Hauseinsturz in Görlitz – zweite Leiche gefunden

Datum21.05.2026 15:56

Quellewww.spiegel.de

TLDRBei einem Hauseinsturz in Görlitz wurde eine zweite Leiche, die einer 26-jährigen Rumänin, geborgen. Eine 25-jährige Touristin war bereits zuvor tot aufgefunden worden. Ein dritter Vermisster, ein 48-jähriger Mann, wird noch gesucht. Als Ursache wird eine Gasexplosion vermutet, wenige Stunden nach dem Einsturz eines ansonsten unbeschädigten Gründerzeithauses wurde ein Gasleck entdeckt. Die Rettungsarbeiten sind erschwert durch Staub und die instabile Situation.

InhaltIn den Trümmern des in Sachsen eingestürzten Hauses haben Helfer eine weitere Tote gefunden. Nach einer weiteren Person wird noch gesucht. Einsatzkräfte haben eine zweite Leiche in den Trümmern des eingestürzten Görlitzer Wohnhauses gefunden. Es handle sich um die zuvor vermisste 26-Jährige aus Rumänien, sagte ein Sprecher der Polizei. Die Leiche wurde demnach im vorderen Teil des eingestürzten Hauses geborgen. In der Nacht hatten die Einsatzkräfte bereits die Leiche der vermissten 25 Jahre alten rumänischen Touristin gefunden. Nach dem dritten Vermissten, einem 48 Jahre alten Mann mit bulgarischer und deutscher Staatsangehörigkeit, werde weiter gesucht, hauptsächlich im hinteren Bereich der Trümmer. Das Haus, in dem sich laut Polizei Miet- und Ferienwohnungen befanden, war am Montagabend aus bislang ungeklärter Ursache eingestürzt. Nach den drei Vermissten hatten die Einsatzkräfte unermüdlich unter anderem auch mit Spürhunden gesucht, teils arbeiteten sich die Einsatzkräfte auch mit Schaufeln und bloßen Händen durch den Trümmerberg. Beim Bergen von Trümmerteilen waren auch mehrere Radlader, Bagger und Kräne im Einsatz. Die Belastung für die Einsatzkräfte selbst war hoch.

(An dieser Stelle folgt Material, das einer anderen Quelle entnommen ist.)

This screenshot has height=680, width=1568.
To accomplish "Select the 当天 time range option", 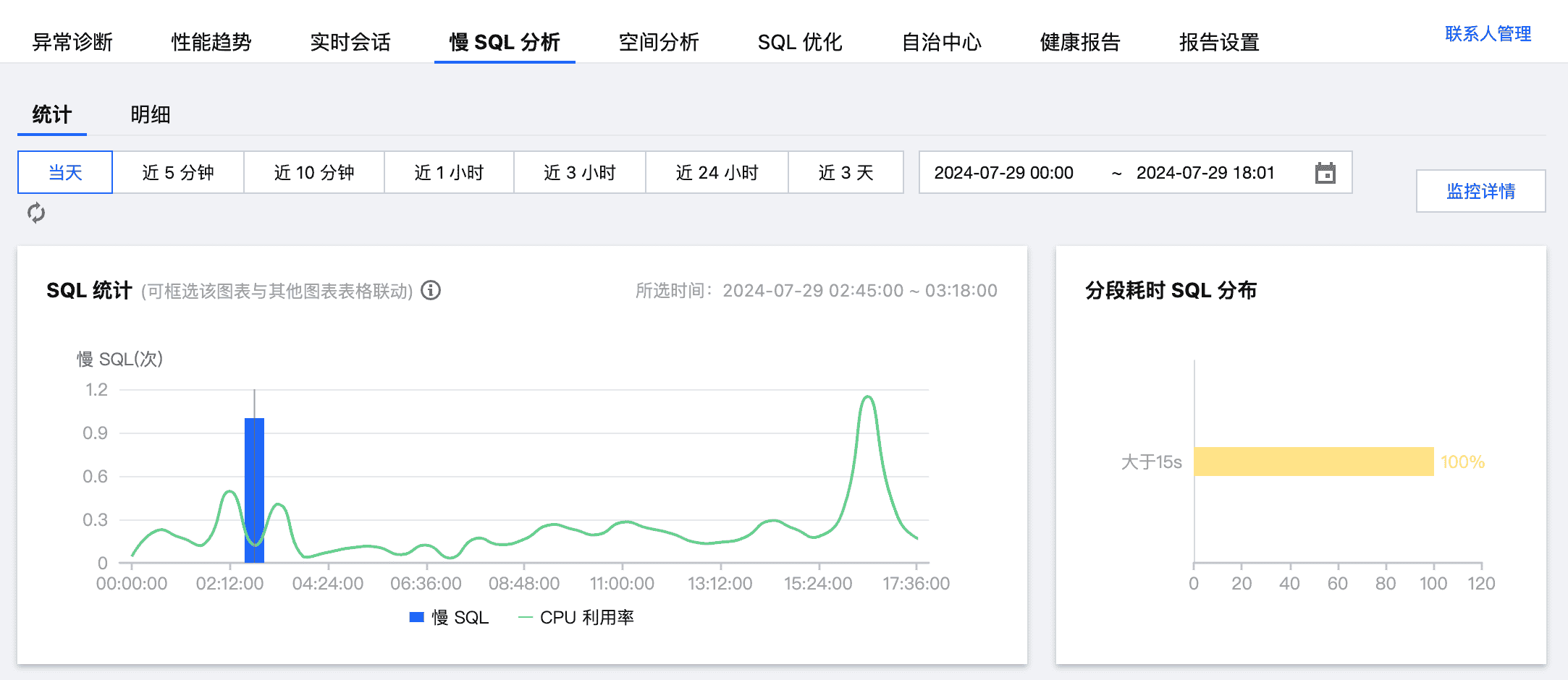I will tap(65, 172).
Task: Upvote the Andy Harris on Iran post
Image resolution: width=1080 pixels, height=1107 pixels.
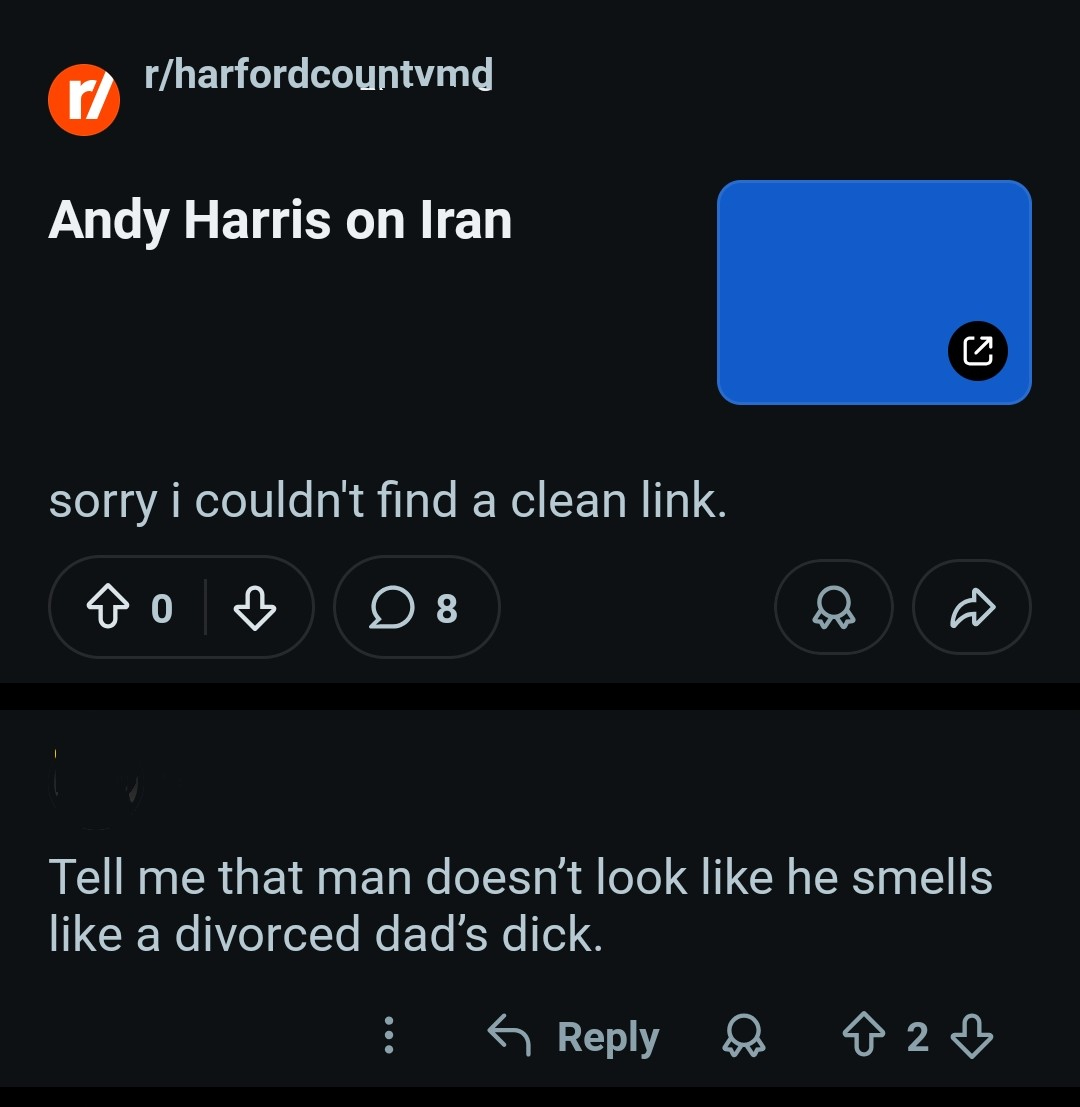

Es gebe viel Staub, permanent müsse mit Schutzmasken gearbeitet werden, sagte der Sprecher der THW-Einsatzleitung Daniel Hofmann. Die genaue Ursache des Unglücks in der Stadt im Osten Sachsens steht nach wie vor nicht fest. "Aber es sieht nach einer Gasexplosion aus", sagte der Görlitzer Oberbürgermeister Octavian Ursu (CDU). Wenige Stunden nach dem Zusammensturz des Gründerzeithauses wurde nach Polizeiangaben ein Gasleck gefunden. Görlitz ist die östlichste Stadt Deutschlands. Sie liegt in der sächsischen Oberlausitz direkt an der Neiße und hat 57.000 Einwohner. Seit 1998 bildet Görlitz zusammen mit der östlich gelegenen polnischen Nachbarstadt Zgorzelec eine grenzüberschreitende Europastadt. Wegen der historischen unzerstörten Altstadtkulisse ist die Stadt auch ein gefragter Drehort für internationale Filmproduktionen. Das eingestürzte Gründerzeithaus stand in der James-von-Moltke-Straße in der Nähe des Görlitzer Bahnhofs. Der Bereich um das Haus wurde nach dem Einsturz weiträumig evakuiert und abgesperrt.